Requirement: Copy every line in the data below that contains the string "bullet". Case counts.

Provided material:
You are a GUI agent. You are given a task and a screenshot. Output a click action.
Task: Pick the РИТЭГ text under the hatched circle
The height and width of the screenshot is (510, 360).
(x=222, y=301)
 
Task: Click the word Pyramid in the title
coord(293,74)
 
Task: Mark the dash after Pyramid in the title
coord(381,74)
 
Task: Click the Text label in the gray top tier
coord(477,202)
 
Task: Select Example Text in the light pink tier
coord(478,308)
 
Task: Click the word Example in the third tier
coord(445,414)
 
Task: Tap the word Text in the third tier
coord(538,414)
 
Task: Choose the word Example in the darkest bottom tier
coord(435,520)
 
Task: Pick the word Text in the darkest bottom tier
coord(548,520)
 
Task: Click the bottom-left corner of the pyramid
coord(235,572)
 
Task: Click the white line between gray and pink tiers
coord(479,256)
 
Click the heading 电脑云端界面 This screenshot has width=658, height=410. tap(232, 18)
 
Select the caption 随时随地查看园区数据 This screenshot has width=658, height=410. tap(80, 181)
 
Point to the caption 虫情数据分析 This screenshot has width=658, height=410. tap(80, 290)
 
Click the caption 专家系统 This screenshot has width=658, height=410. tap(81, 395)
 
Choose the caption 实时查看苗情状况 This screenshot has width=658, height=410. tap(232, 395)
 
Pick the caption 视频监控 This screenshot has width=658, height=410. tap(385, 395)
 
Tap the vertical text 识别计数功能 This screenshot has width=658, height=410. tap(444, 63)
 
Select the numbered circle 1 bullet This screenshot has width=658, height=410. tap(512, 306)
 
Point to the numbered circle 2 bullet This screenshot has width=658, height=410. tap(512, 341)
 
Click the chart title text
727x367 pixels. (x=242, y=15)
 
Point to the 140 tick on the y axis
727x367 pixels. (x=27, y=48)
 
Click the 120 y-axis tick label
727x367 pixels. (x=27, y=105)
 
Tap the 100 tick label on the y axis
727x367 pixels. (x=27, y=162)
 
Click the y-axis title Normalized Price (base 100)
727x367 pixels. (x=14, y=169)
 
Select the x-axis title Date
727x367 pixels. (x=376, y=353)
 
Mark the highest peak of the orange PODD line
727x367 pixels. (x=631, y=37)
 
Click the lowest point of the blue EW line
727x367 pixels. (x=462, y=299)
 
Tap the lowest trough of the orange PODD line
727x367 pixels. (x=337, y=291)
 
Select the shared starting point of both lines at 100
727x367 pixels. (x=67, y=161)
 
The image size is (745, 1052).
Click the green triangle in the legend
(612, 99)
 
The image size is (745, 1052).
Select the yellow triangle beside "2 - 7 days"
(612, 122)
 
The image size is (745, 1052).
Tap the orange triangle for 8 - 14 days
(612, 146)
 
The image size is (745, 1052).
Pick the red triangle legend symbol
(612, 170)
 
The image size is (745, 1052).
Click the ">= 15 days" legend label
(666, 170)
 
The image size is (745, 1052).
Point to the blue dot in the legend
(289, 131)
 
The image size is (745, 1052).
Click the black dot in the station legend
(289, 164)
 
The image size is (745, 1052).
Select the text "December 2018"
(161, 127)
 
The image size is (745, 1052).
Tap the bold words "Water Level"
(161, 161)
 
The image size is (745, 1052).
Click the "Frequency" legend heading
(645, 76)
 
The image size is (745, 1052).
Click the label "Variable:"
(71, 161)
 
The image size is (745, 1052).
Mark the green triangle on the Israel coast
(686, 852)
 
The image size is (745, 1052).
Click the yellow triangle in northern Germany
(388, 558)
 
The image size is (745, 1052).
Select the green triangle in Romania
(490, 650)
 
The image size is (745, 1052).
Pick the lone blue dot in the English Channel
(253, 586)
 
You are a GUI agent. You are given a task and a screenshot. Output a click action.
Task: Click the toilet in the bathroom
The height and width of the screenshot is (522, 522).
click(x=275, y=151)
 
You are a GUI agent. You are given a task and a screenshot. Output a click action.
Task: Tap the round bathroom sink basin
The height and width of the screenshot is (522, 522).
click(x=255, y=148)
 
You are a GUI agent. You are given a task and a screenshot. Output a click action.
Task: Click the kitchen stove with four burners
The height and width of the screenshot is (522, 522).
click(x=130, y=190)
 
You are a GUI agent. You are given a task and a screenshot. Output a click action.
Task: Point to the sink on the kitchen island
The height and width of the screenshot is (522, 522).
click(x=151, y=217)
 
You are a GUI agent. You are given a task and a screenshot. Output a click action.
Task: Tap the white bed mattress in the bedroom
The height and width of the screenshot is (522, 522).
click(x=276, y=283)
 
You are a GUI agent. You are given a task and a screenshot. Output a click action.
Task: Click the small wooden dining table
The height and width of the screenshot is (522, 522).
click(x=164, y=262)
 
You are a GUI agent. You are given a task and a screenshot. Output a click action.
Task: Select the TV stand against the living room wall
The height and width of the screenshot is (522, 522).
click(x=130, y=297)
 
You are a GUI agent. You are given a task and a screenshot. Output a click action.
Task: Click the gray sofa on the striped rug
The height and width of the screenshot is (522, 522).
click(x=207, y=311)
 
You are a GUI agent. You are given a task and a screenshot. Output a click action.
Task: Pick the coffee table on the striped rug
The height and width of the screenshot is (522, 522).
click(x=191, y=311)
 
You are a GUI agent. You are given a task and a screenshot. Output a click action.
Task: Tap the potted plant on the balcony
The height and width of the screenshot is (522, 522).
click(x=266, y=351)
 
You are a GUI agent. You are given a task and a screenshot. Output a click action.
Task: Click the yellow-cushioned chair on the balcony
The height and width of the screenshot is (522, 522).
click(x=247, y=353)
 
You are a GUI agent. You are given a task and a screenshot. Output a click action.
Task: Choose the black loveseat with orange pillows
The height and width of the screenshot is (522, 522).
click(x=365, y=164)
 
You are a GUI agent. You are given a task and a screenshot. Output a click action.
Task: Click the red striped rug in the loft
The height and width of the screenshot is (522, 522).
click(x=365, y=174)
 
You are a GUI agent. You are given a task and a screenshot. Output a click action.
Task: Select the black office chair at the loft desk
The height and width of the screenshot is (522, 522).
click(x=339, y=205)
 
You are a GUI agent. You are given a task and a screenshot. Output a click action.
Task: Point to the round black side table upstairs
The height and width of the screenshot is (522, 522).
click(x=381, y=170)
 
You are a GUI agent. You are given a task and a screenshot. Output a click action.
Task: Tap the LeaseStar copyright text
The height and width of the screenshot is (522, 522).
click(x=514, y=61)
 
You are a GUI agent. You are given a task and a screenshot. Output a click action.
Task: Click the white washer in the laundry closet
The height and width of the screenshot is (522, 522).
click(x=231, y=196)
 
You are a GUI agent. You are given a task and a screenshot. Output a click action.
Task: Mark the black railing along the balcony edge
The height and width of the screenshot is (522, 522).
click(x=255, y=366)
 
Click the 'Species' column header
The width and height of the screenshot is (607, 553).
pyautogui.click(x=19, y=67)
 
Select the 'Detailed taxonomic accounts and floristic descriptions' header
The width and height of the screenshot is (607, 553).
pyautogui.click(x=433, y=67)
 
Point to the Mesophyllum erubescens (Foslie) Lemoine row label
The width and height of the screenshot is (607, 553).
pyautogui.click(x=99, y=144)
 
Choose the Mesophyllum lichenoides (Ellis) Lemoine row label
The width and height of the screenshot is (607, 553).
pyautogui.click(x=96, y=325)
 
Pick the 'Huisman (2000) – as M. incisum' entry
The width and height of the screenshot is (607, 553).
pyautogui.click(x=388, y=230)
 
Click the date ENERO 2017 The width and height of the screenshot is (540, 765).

Exercise answer:
Select the numbered circle 1 bullet This screenshot has width=658, height=410. tap(512, 306)
Point to the numbered circle 2 bullet This screenshot has width=658, height=410. tap(512, 341)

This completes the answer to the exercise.